Taking a Modern Approach to Social Engineering
Modern problems require modern solutions. Since malicious computer users have adapted traditional social engineering tricks to serve their online hacking needs, the solution requires a proactive, innovative, and evolving approach to IT security.
Adopting security measures and fostering awareness of social engineering attacks requires first answering the following questions:
- What is social engineering, and how does it apply online?
- Social engineering is the art of what three things?
- What is the most common form of social engineering?
- How are organizations at risk from social engineering?
- What can organizations do to protect themselves from social engineering?

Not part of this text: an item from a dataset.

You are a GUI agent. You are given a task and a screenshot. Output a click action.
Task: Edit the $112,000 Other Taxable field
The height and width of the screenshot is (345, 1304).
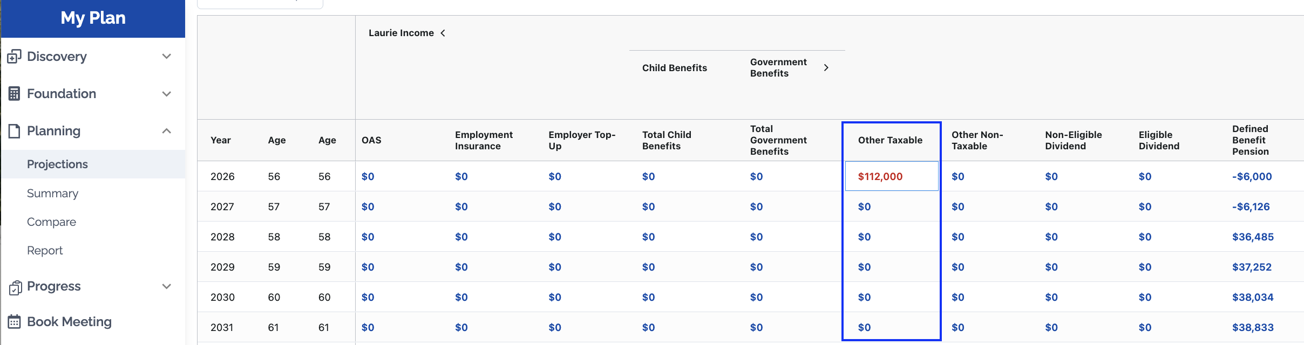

Social Engineering as an Art Form
Any hacker will tell you that social engineering is a form of art. Today’s hackers and social engineers have a variety of tactics at their disposal, but they all involve a combination of three primary elements:
- Deception – Deception is meant to directly trick you into believing an attacker’s legitimacy or something that is blatantly false. A hacker might try to deceive you or your team by posing as:
- A member of your organization’s IT staff
- Your organization’s CEO (or another position of authority)
- An external organization or agency with authority in some matter (e.g., the Internal Revenue Service (IRS), a bank, a healthcare or insurance provider)
- Influence – Some hackers and social engineers try to influence you or your staff into taking an action that they wouldn’t otherwise perform. This is often done under the guise of verifying your personal information or an organization’s sensitive data. In reality, they’re relying on you to provide them with this data in the first place.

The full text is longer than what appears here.